I was reading an article from WANHM (v95, 2002 - a missing drawing and an overlooked text: silbury hill archive finds) - sounds like the hole was never filled in properly. Does this mean the structure has been precarious - for centuries? Is this why EH don't feel they have to do anything immediately?

This is what I gleaned from the article:
The vertical shaft was mined in 1776, the brainchild of the Duke of Northumberland. A horizontal tunnel was later mined at the base of the hill in 1849. The Rev. WC Lukis was on hand to draw this one, but he also included a dotted line dipping like a cone into the top of the hill, indicating the entrance to the 1776 shaft was open - open to a similar depth to that which opened up in 2000?

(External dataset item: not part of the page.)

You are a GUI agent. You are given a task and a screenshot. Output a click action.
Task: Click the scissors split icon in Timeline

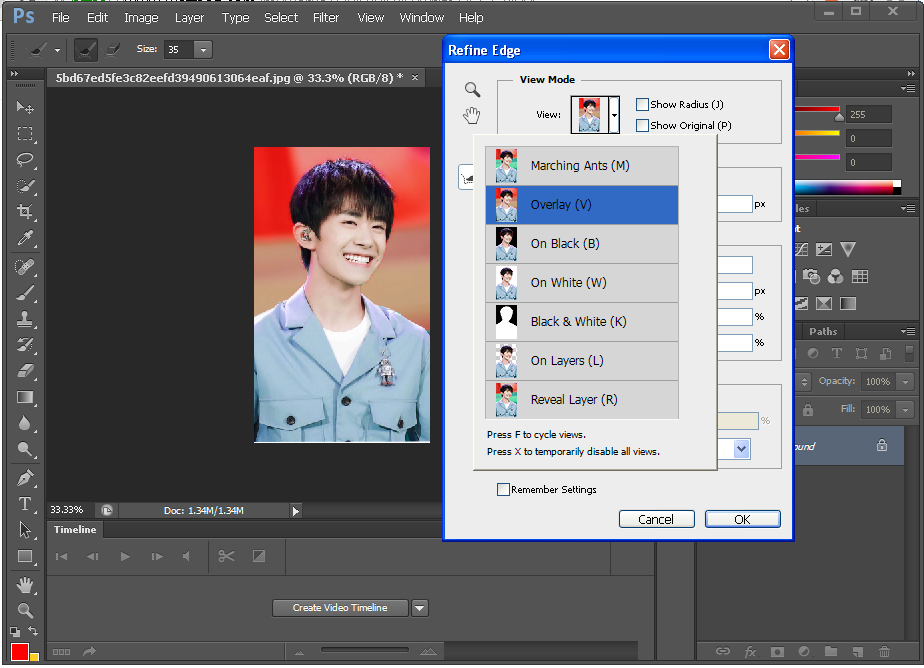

A Dr Merewether visited with Lukis, and he recorded that there were mounds of soil on top of the hill that the miners from 1776 hadn't bothered to throw back in. You can see heaps of soil on one of Hoare's illustrations from 1821 and in a late 19thC print (these are in the article). A Major Allen took some aerial photos in the 1930s and these show the heaps too - and a dip in the ground next to them. So it seems the hole has been present to varying depths since the 1770s, and was only filled in to near the surface level in 1936. However, the filling material gradually disappeared.
In 1963 Silbury was capped with chicken wire, to prevent what was perceived to be rabbit damage. Later this wire (covered in soil and grass) actually hampered some surveys that were being done to check the state of the hole. 'The capping has now disappeared from view'.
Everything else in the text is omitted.